*Requests:*
A. According to the phone-banking letter, what is the minimum length of the PIN number the employee must quote?
B. Continue the phone-banking letter from the point where it stops.

*Source text:*
○ ○ ○ ○

In due course, I will issue your employee with PIN number which he/she must quote in dealings with me. I regret that it cannot be shorter than 28 digits but, again, I have modelled it on the number of button presses required of me to access my account balance on your phone bank service. As they say, imitation is the sincerest form of flattery.

Let me level the playing field even further. When you call me, press buttons as follows:

1 – To make an appointment to see me.
2 – To query a missing payment.
3 – To transfer the call to my living room in case I am there.
4 – To transfer the call to my bedroom in case I am sleeping.
5 – To transfer the call to my toilet in case I am attending to nature.
6 – to transfer the call to my mobile phone if I am not at home.
7 – To leave a message on my computer (a password to access my computer is required. A password will be communicated to you at a later date to the Authorized Contact.)
8 – To return to the main menu and to listen to options 1 through to 8.
9 – To make a general complaint or inquiry, the contact will then be put on hold, pending the attention of my automated answering service. While this may, on occasion, involve a lengthy wait, uplifting music will play for the duration of the call.

○ ○ ○ ○

*Dataset:*

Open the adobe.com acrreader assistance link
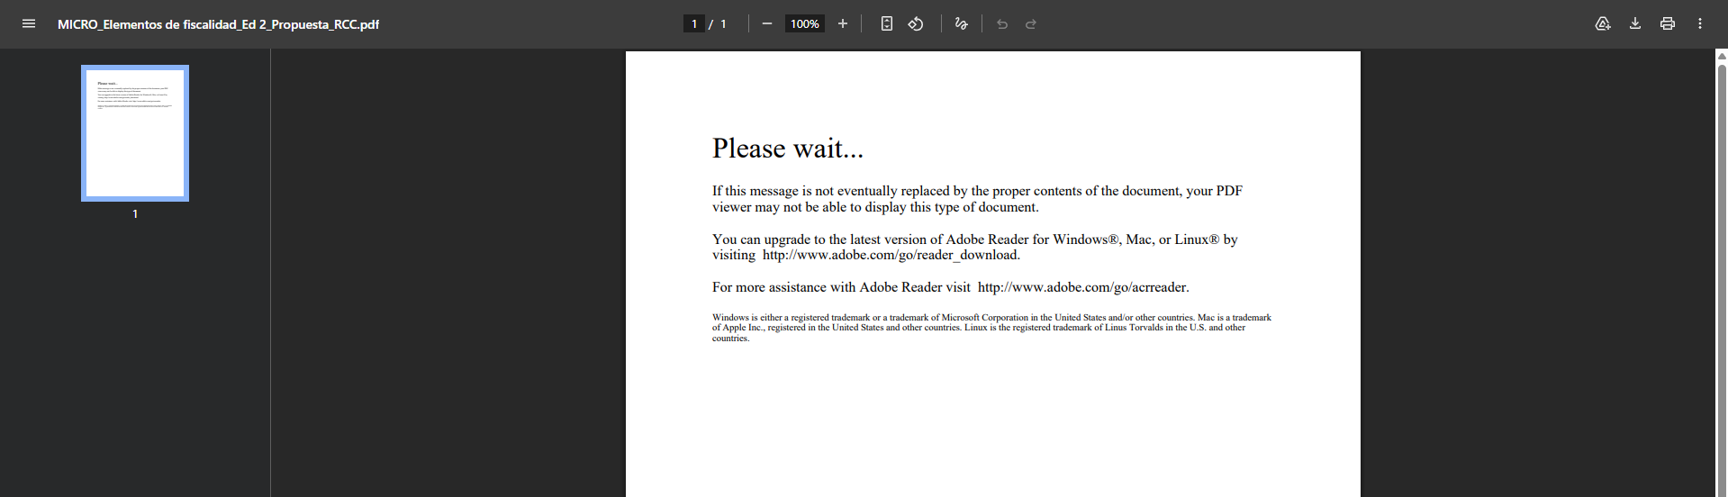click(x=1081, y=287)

○ ○ ○ ○

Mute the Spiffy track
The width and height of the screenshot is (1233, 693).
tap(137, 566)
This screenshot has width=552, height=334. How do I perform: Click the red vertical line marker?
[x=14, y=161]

○ ○ ○ ○

*Answers to each task:*
A. 28 digits.

B.
Regrettably, but again following your example, I must also levy an establishment fee to cover the setting up of this new arrangement.

May I wish you a happy, if ever so slightly less prosperous, New Year.

Your Humble Client




(Remember: This was written by a 98 year old woman;
DOESN’T SHE MAKE YOU PROUD!)


----------



## JockandRita (Jun 1, 2005)

Thanks Grumpyman,

It made me smile.  

Jock.


----------



## annetony (May 1, 2005)

Brilliant :lol: :lol: :lol: 
Anne


----------



## G2EWS (May 1, 2006)

Absolutely priceless!

Well done.

Chris


----------



## 97993 (Mar 5, 2006)

Quality at its best :lol: 
Geo


----------



## Malc (May 9, 2005)

........or how to get a loan & morgage aged 98! I have read the US version also.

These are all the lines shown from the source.